Rosamund was moving towards the door, at the same time glancing at Bobby to follow her. On the landing outside he said to her:
“It doesn’t explain Mrs James’s knowing.”
Rosamund made no comment. It seemed now she had told her story she had lost interest in all but her household duties.
“Lunch ought to be ready by one,” she said. “You can start laying the table—if you know how,” she added doubtfully.
“I’m a married man—fully trained,” he to
ld her. “I’m wondering where Peel’s got to, though.”
“He’s rather fond of turning up about lunch-time,” Rosamund said over her shoulder as she led the way down the stairs to the hall. “Please don’t go finding him. If you do I shall have to give him lunch, and I don’t want to very much.”
“I think I must try to find him,” Bobby said. “But I won’t invite him to lunch. I’ll pack him off instead.”
They had reached the hall now. She turned to look at him.
“You make people do what you want, don’t you?” she said disapprovingly. “I expect you bully poor Cousin Olive dreadfully,” and this remark so flabbergasted—it’s the only word—Bobby that he could do nothing but stare and gasp at the mere idea of his bullying Olive, when it was so much, and so obviously, the other way round. “In here,” Rosamund was saying now, leading the way into the dining-room. She showed him the sideboard standing against the inner wall. “Everything’s there,” she informed him. “There’s a clean table-cloth in the middle drawer. If you must go looking for Mr Peel, mind you’re back by one.” She disappeared towards the kitchen, and then, before he had fully recovered from the slightly dazed condition in which she had left him she was there again, framed in the open doorway. “Now it’s off my mind,” she said and was gone, this time shutting the kitchen door behind her with considerable emphasis.
So Bobby set himself to complete the task allotted to him, decided presently that he had made a good job of it, and then, proceeding with some caution in case Rosamund called him back again to render her more assistance—peeling the potatoes perhaps—succeeded in reaching the Folly Tower unperceived. For it was much in his mind that there Teddy Peel was to be found, though for what purpose it was hard to guess.

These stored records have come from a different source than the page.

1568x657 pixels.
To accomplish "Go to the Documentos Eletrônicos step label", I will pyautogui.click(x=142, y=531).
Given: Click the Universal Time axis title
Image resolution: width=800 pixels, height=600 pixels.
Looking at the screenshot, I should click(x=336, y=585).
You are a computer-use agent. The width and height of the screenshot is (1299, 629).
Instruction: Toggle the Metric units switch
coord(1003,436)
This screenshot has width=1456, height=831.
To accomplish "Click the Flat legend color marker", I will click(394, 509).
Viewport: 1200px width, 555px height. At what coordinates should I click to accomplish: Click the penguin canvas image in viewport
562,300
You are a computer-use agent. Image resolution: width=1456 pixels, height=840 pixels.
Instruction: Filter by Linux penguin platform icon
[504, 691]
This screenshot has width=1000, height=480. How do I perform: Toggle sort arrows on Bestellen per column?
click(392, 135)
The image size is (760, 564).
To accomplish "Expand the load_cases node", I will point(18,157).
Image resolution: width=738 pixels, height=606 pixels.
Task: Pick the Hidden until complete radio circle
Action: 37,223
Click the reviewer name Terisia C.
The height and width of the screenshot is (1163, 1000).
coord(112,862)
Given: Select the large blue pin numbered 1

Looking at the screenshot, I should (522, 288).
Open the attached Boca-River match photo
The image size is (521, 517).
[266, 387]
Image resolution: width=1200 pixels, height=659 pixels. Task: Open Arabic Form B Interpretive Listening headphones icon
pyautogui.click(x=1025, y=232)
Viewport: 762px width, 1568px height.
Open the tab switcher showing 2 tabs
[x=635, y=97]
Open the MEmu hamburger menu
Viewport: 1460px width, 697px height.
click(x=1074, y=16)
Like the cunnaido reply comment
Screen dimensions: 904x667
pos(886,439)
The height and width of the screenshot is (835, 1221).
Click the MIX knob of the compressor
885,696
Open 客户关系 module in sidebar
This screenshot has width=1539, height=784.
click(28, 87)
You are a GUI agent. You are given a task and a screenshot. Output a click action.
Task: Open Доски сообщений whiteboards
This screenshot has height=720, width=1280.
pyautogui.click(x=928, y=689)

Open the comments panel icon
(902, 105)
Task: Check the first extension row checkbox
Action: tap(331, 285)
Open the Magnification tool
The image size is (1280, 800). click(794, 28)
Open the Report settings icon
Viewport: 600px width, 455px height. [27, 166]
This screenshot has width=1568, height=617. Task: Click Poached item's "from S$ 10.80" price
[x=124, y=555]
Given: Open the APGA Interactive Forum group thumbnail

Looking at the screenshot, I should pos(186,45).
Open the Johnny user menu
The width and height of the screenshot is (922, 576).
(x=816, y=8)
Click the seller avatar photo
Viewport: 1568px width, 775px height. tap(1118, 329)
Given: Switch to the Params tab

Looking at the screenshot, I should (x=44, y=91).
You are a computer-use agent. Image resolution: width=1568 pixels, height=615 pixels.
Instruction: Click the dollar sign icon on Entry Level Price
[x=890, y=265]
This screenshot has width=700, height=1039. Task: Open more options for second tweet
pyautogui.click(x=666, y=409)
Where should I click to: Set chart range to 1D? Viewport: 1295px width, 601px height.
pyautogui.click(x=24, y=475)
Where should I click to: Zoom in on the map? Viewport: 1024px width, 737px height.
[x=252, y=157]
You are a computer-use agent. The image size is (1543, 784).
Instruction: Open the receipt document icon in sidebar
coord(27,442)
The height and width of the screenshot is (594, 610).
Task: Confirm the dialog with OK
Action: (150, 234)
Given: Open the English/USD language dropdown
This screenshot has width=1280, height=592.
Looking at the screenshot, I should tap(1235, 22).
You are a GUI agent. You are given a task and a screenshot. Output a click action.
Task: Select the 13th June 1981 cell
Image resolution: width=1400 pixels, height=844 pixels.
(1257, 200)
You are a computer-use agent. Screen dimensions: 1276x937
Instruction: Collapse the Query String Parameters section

He went in by what once had been the main entrance, though now it was little more than another gap torn in the nevertheless still solid shell of four walls. He picked his way with care through the jumble of debris and rubbish. Was there more of all this or was it simply that he was noticing it more? He didn’t know. Leaving on his right the great marble stairway rising so bravely and so uselessly from the chaos and the ruin around to reach vacancy above, Bobby went on, listening, looking, searching for any sign of a recent visitor. He found none, though he did disturb a big black cat—it belonged to Mrs James, as he discovered later. It made a dignified retreat when he appeared—so dignified, in fact, that Bobby was tempted to expedite it by the help of a suitable and well-aimed bit of rubble. However, he reflected that neither the cat nor the ruin nor the rubble belonged to him, so he refrained. Nearby was what at first sight seemed merely a hole torn in the elsewhere intact flooring of the old building, but that on closer view showed itself as having been a way into the cellars, for there was a flight of stone steps, still firm and in position, leading downwards. It did not look a promising or an inviting field for further exploration. Not much likelihood that Teddy Peel would be seeking shelter there, and it was that gentleman Bobby was anxious to find—if, that is, he was there to be found.